Debugging random Haskell

Posted on 2013-01-31 by Chris Warburton

I was asked to look at some Haskell code the other day, from some kind of online roleplaying game. The code is given, along with the briefing that it should find a valid password amongst a file of about 35,000. Its creator supposedly fired, and managed to mangle it before he was kicked out. Our task is to find the correct password.

Rather than look at the file, let’s dive straight into the code. I found this particularly enjoyable, since it’s essentially an exercise in debugging and refactoring, which is how I tend to write code. I’ll write a naïve version which is generally very inefficient, over-complicated, repetitive, hard-coded and fragile. I’ll then repeatedly refactor it until it becomes efficient, simple, terse, generic and robust (I hope!). I assume no knowledge of Haskell, but knowing a language with first-class functions like Javascript may be useful.

import ParseLib

Import an unspecified parsing library; this isn’t too significant, but some Googling will find it if you really care.

runner :: [Char] -> [a]

This is a type annotation. It’s only a sanity check, since Haskell infers types. Thus there’s no point debugging it, so we remove it. I’ll ignore type annotations from now on, as a mangled annotation will just confuse us.

runner a | (length (test (a ++ "z")) == (sum [product (3..5), product (6..9), 1])) = False =
mzero
        | otherwise                                                                        =
result [papply defB a]

This is an invalid function definition. Let’s clean up the line breaks:

runner a | (length (test (a ++ "z")) == (sum [product (3..5), product (6..9), 1])) = False = mzero
         | otherwise                                                                       = result [papply defB a]

Each line is a different ‘clause’ of the function; they have the following form (| means ‘where’):

myFunction myArgument | myCondition = iWillRunIfMyConditionIsTrue
                      | otherwise   = iWillRunIfMyConditionIsFalse

This syntax can simplify complicated function definitions, but in our case I think it’s clearer to use an equivalent if condition:

runner a = if (length (test (a ++ "z")) == (sum [product (3..5), product (6..9), 1])) = False
              then mzero
              else result [papply defB a]

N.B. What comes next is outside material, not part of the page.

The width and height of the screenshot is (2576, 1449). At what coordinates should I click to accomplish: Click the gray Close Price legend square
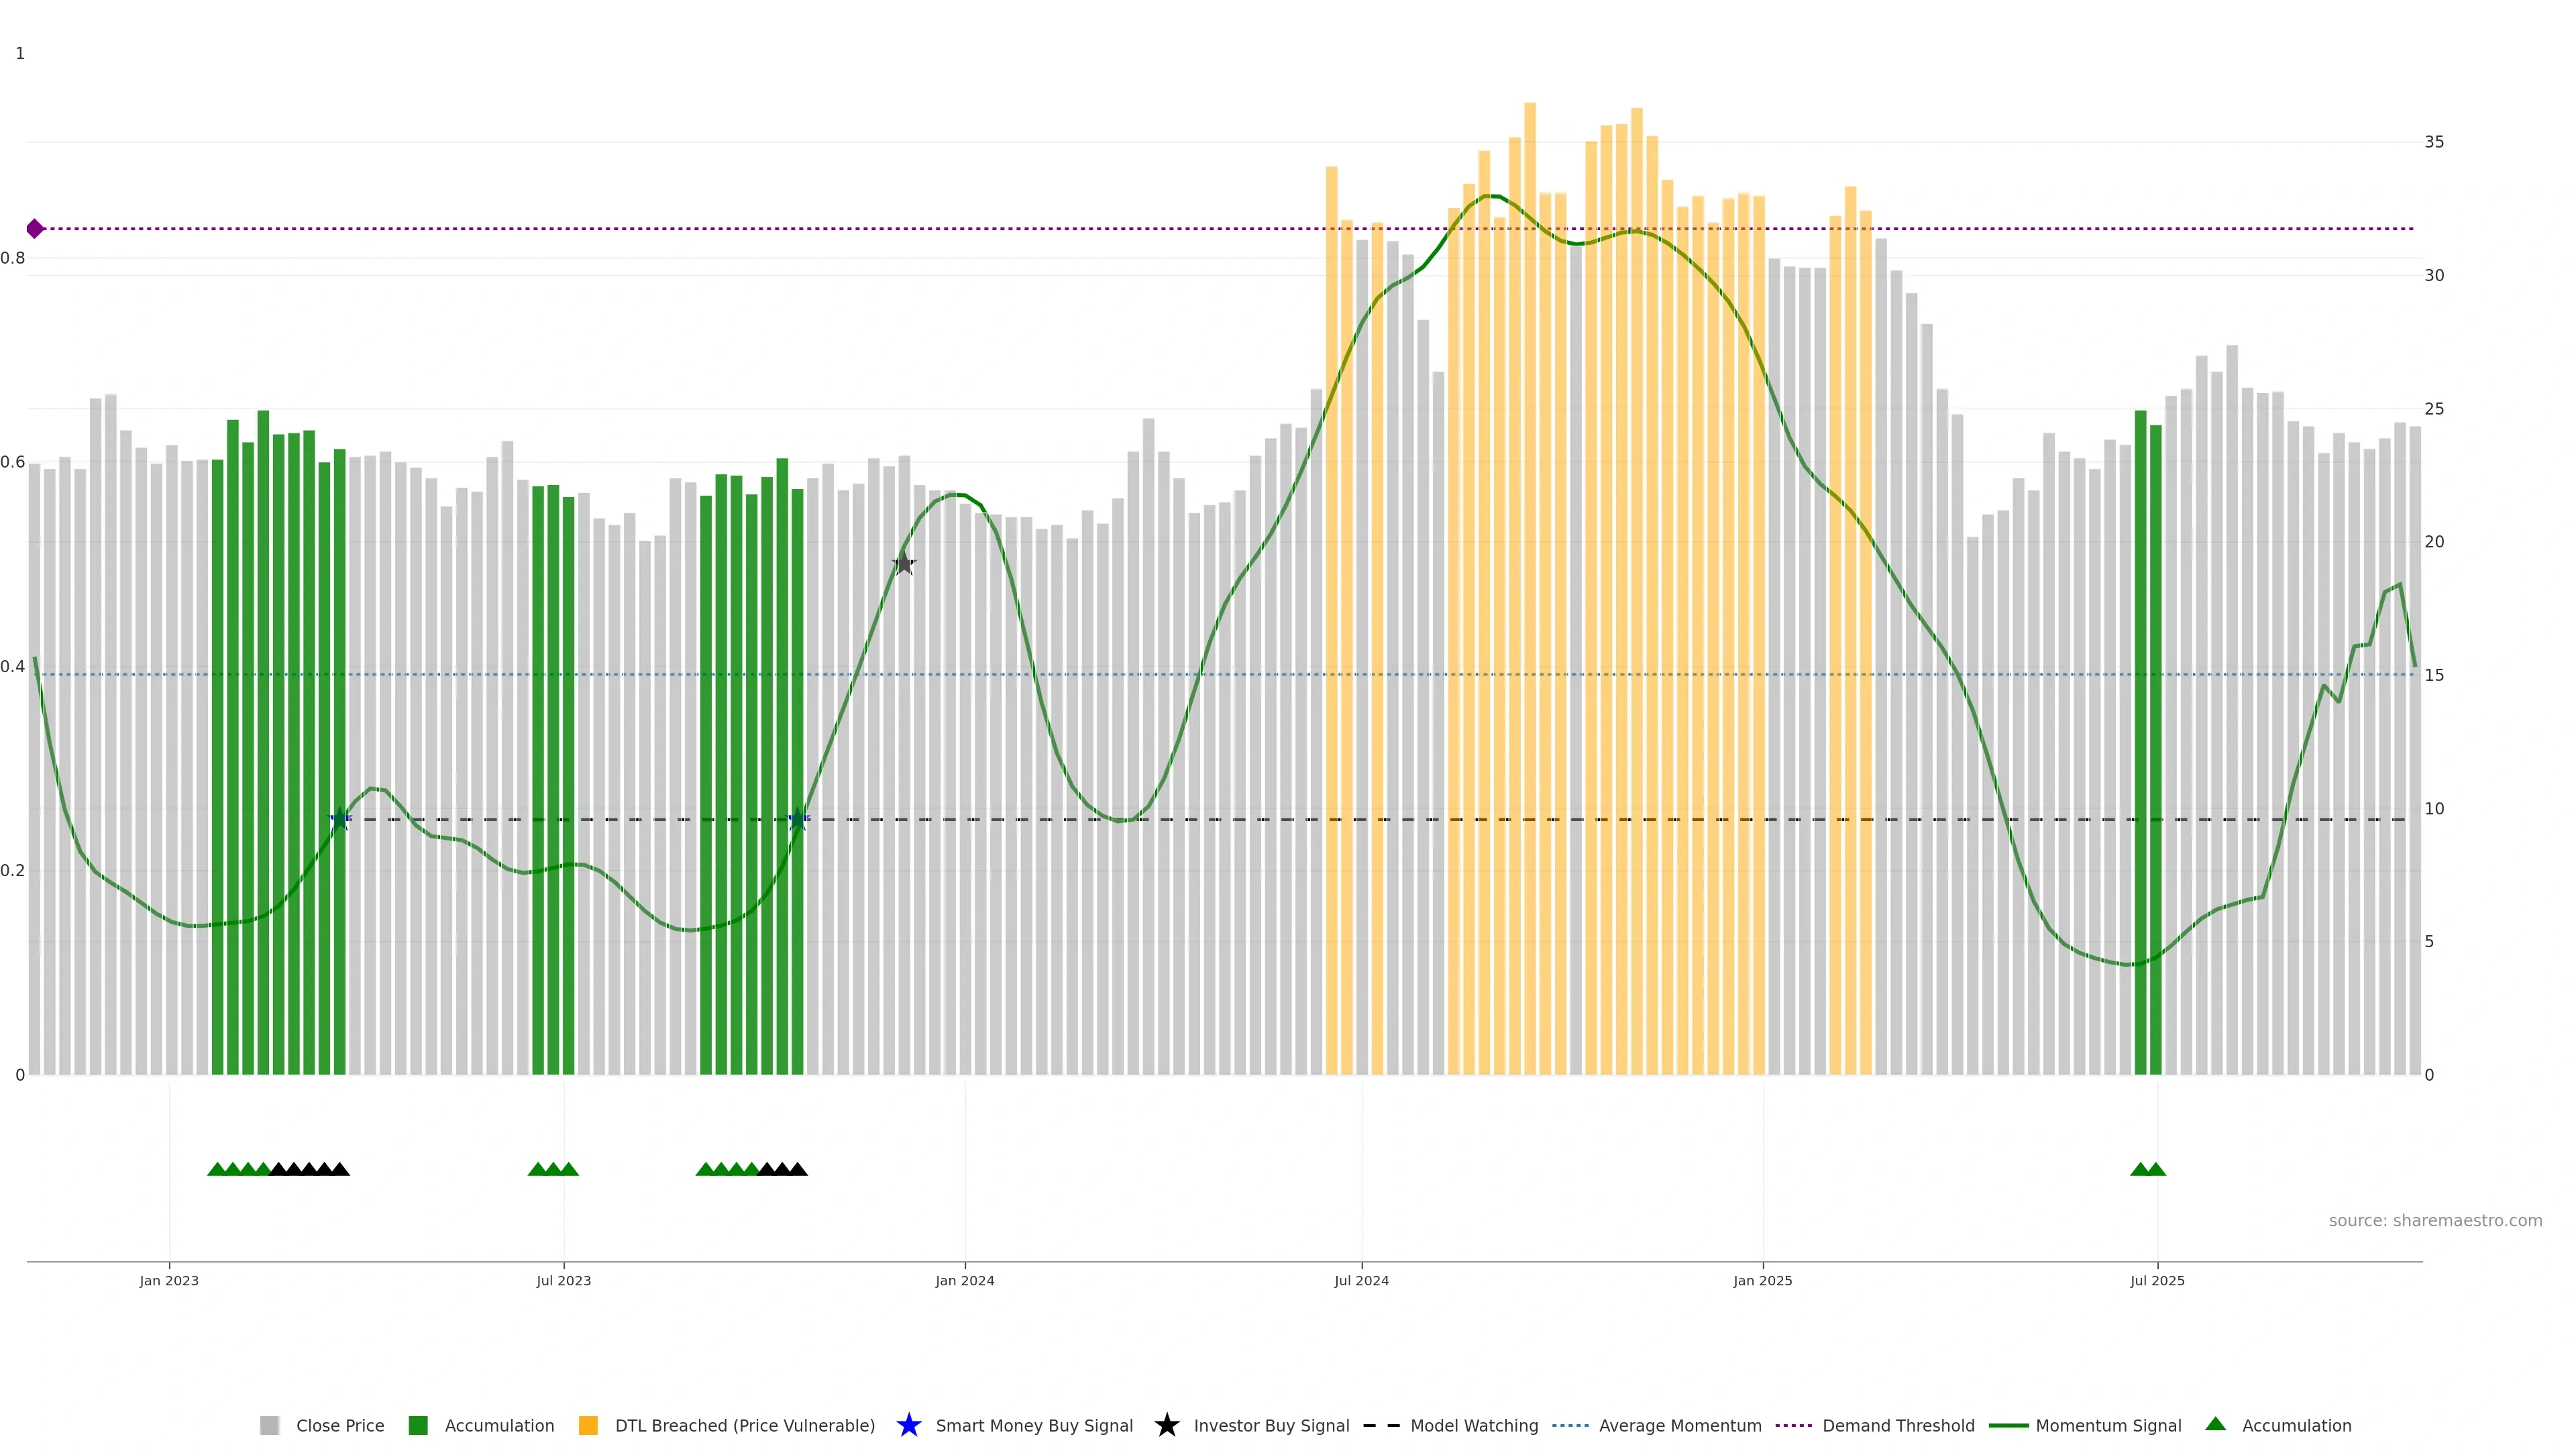tap(269, 1425)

There’s a rookie error at the end of the if-condition, common from many languages: it uses = (definition) in the if condition, instead of == (comparison). Let’s swap it:

runner a = if (length (test (a ++ "z")) == (sum [product (3..5), product (6..9), 1])) == False
              then mzero
              else result [papply defB a]

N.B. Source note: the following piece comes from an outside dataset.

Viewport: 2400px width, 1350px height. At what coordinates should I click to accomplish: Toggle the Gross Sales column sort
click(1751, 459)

Notice that we’re comparing something to False; we can get rid of the == False if we swap the then and else branches around:

runner a = if length (test (a ++ "z")) == (sum [product (3..5), product (6..9), 1])
              then result [papply defB a]
              else mzero

The right-hand-side of the condition doesn’t contain a, so it must be constant (due to ‘referential transparency’: the output of a function is completely determined by its input, and here there are no inputs). Let’s calculate it:

sum [product (3..5), product (6..9), 1]

There’s no such thing as (3..5) or (6..9). It could mean 3.5 and 6.9, but that wouldn’t type check, since product wants a list of numbers. This makes it more likely to be [3..5] and [6..9] which is shorthand for enumFromTo 3 5 and enumFromTo 6 9, which are, respectively, [3, 4, 5] and [6, 7, 8, 9]:

sum [product [3, 4, 5], product [6, 7, 8, 9], 1]

The products are easy to calculate:

sum [60, 3024, 1]

As is the sum:

If we put this simplified condition back into our original function we get:

runner a = if length (test (a ++ "z")) == 3084
              then result [papply defB a]
              else mzero

++ is a built-in function, defined like this (where [] is an empty list and x : y is a singly-linked list starting with element x and followed by list y):

[]             ++ list2 = list2  -- Concatenating an empty list does nothing
(elem : list1) ++ list2 = elem : (list1 ++ list2)  -- Recurse

What about test?

test x = init x

The function test, of argument x, is defined as init applied to x. Clearly:

test = init

That transformation is known as eta-reduction. The init function is built in to Haskell’s standard library too. It looks like the following:

init (elem : []) = []  -- init of a one-element list is an empty list
init (elem : xs) = elem : init xs  -- Recurse

init chops an element off the end of a list. Since we’re concatenating with a non-empty list, init will recurse over a and end up at "z". Let’s simplify:

length (init (a ++ "z"))
length (a ++ init "z")
length (a ++ init ('z' : []))  -- "z" is a one-element list of Chars
length (a ++ [])
length a

This gives us a much simpler version of the original function:

runner a = if length a == 3084
              then result [papply defB a]
              else mzero

Now what’s result?

result []          = "Nope"
result ((x,xs):ys) = x

(foo, bar) is a pair, so result is extracting the first element of a pair, which itself is the first element of a list. We know that this element will be a String, since it has to be of the same type as "Nope".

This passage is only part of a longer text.